Exercise prompt —
Once you reach the line with "Where should I", copy it and every line after it exactly, up to the end of the data. Omit the pictures.

**********

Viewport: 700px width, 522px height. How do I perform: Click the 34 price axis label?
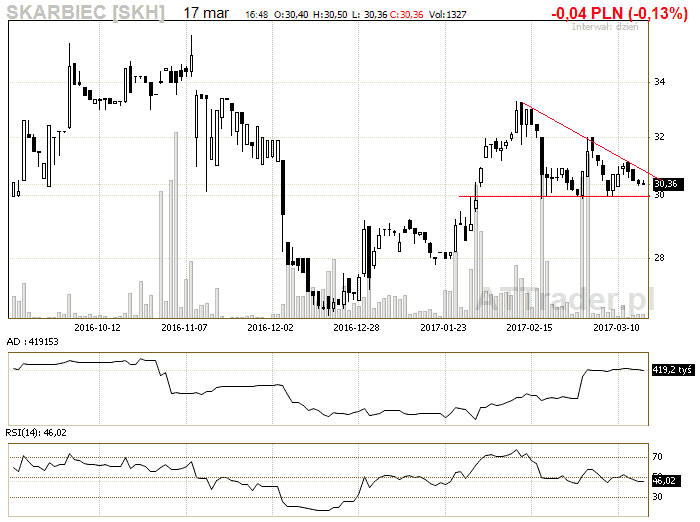tap(659, 82)
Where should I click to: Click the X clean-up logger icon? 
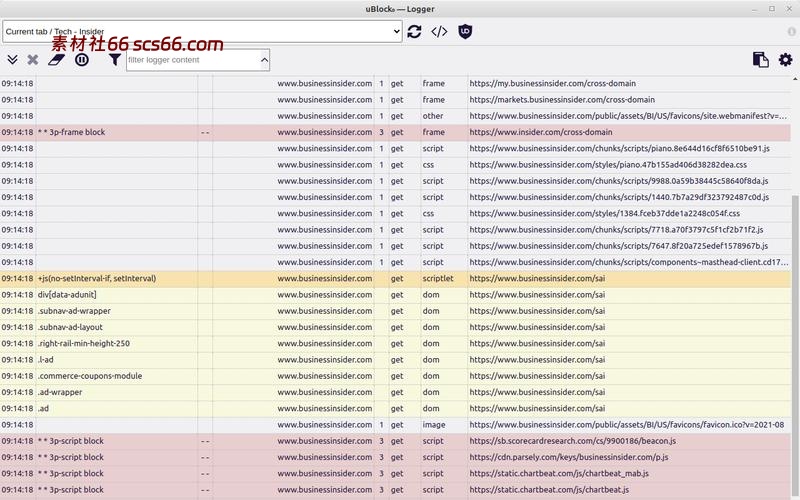(33, 60)
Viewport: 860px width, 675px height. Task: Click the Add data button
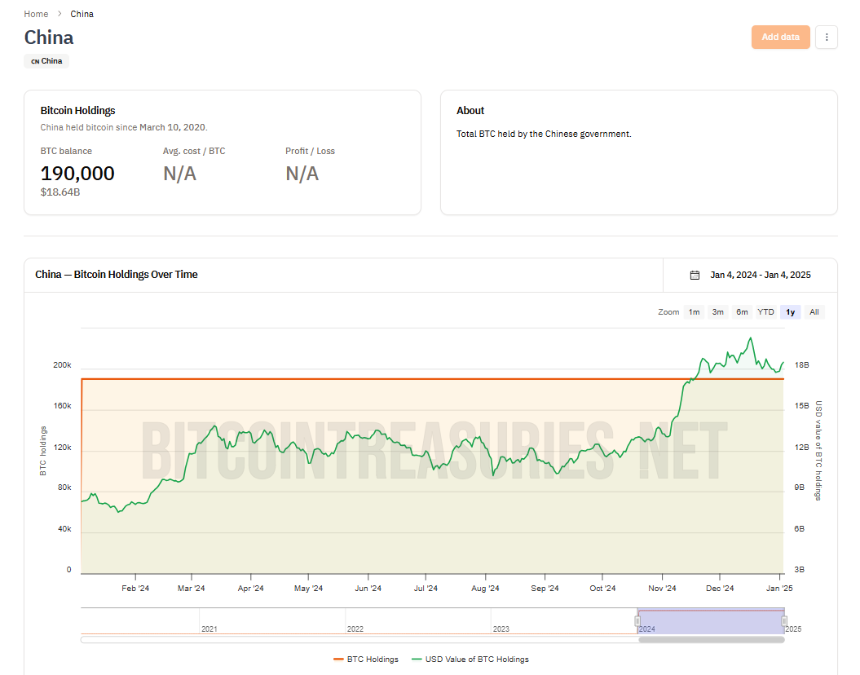[780, 37]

**********

Answer to the problem —
Where should I click to: Click the X clean-up logger icon? 
(33, 60)
Viewport: 860px width, 675px height. Task: Click the Add data button
[780, 37]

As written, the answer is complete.